### TEXT BLOCK ###

In some implementations, a microfacies model may be created by assigning values for each microfacies type of the lateral sections on a bed level, a bed-set level, a fifth-order sequence level, and a fourth-order sequence level. Further, the microfacies at the bed-set level may be modeled with a Sequential Indicator Simulation (SIS) from the assigned values and architectural elements of the lateral sections. In an example, the microfacies type represents at least seven depositional settings. In examples, the seven depositional settings include intertidal-subtidal flats, intertidal channels and creeks, shoal ridges, reef complex, outer ramp settings, and supratidal settings. In an example, the intertidal channels have a porosity between 300 meters and 400 meters. Further, in an example, the intertidal-subtidal flats have a porosity between 100 meters and 200 meters.


In an implementation, the SIS model includes sheet-like beds that vary in thickness between 5 meters to 50 meters. In an example, the SIS model has a lateral extension value between 5 meters to 300 meters. In some examples, the SIS model has horizontal variograms that range from 50 meters to 1000 meters. The modeling microfacies with the SIS model further comprises diving the architectural elements of the lateral.


In central Saudi Arabia, the Upper Khartam Member is exposed in several locations. However, the studied outcrops are located in the Buraydah and Faydah quadrangles in central Saudi Arabia. Around 500 vertical outcrop sections were logged in detail from a sediment logical and petrophysical point of view. The vertical outcrop sections have a lateral spacing of 5 meters. Further, the vertical outcrop sections cover an area of 750 meters by 450 meters. The depth-logs are based on a bed-by-bed field description, and approximately 600 samples were collected for detailed petrographic and petrophysical analysis. Furthermore, nine intra-reservoir bodies were logged laterally for porosity and permeability. The examined intra-reservoir bodies were selected to represent the reservoir geology observed in the studied outcrops, and they include FZ-B12B, FZ-B14C, FZ-B15B, FZ-B20B, FZ-B9B, FZ-B10A, FZ-B11C, FZ-B12C, and FZ-B13C of Adam et al. (2018) (See: Adam et al. “Reservoir heterogeneity and quality of Khuff carbonates in outcrops of central Saudi Arabia”, 2018. March Pet. Geol. 89, 721-751—incorporated herein by reference in its entirety). Core plugs are mostly horizontally oriented and of size 2 inches by 1 inch in length and diameter, respectively. Porosity was measured using the helium porosimeter, while liquid (nitrogen) permeability was obtained from gas permeability and verification of the Klinkenberg effect using the hassler core holder assembly. In examples, Petrel software is used to recover the stratal stacking patterns and to analyze variability trends in porosity and permeability. In an implementation, three stratigraphic levels of Adam et al. (2020) were modeled (See: Adam et al., 2020, “High-frequency sequence stratigraphy of the Early Triassic Khuff carbonates in outcrops of central Saudi Arabia: assessment of reservoir architecture”, Journal of Petroleum Geology). The three stratigraphic levels include the newly established fifth-order sequences level, bed-sets level, and bed levels. The three stratigraphic levels have cell numbers 75336 (146×86×7), 213452 (146×86×18), and 2837656 (146×86×226), respectively.

### RECORDED DATA ###

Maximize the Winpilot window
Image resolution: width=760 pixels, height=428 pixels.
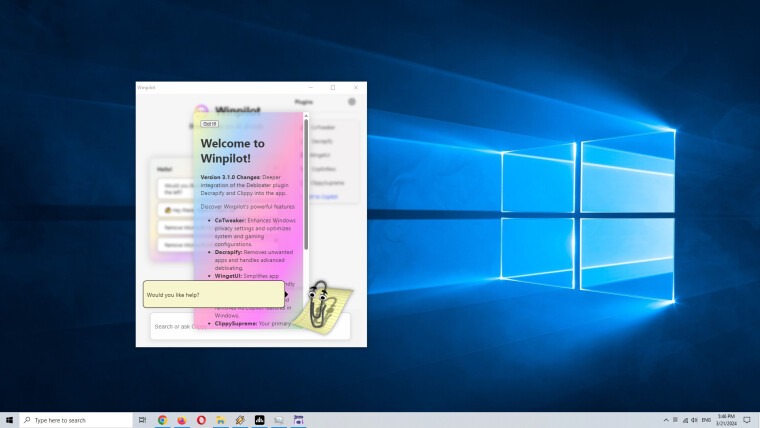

###

(TO DO):
- a) According to the Khuff carbonate text, what is the lateral spacing between the vertical outcrop sections?
- b) List each level at which the Khuff carbonate text says values are assigned for each microfacies type when creating a microfacies model.

(EXERCISE RESULTS):
- a) 5 meters

- b) Bed level, bed-set level, fifth-order sequence level, fourth-order sequence level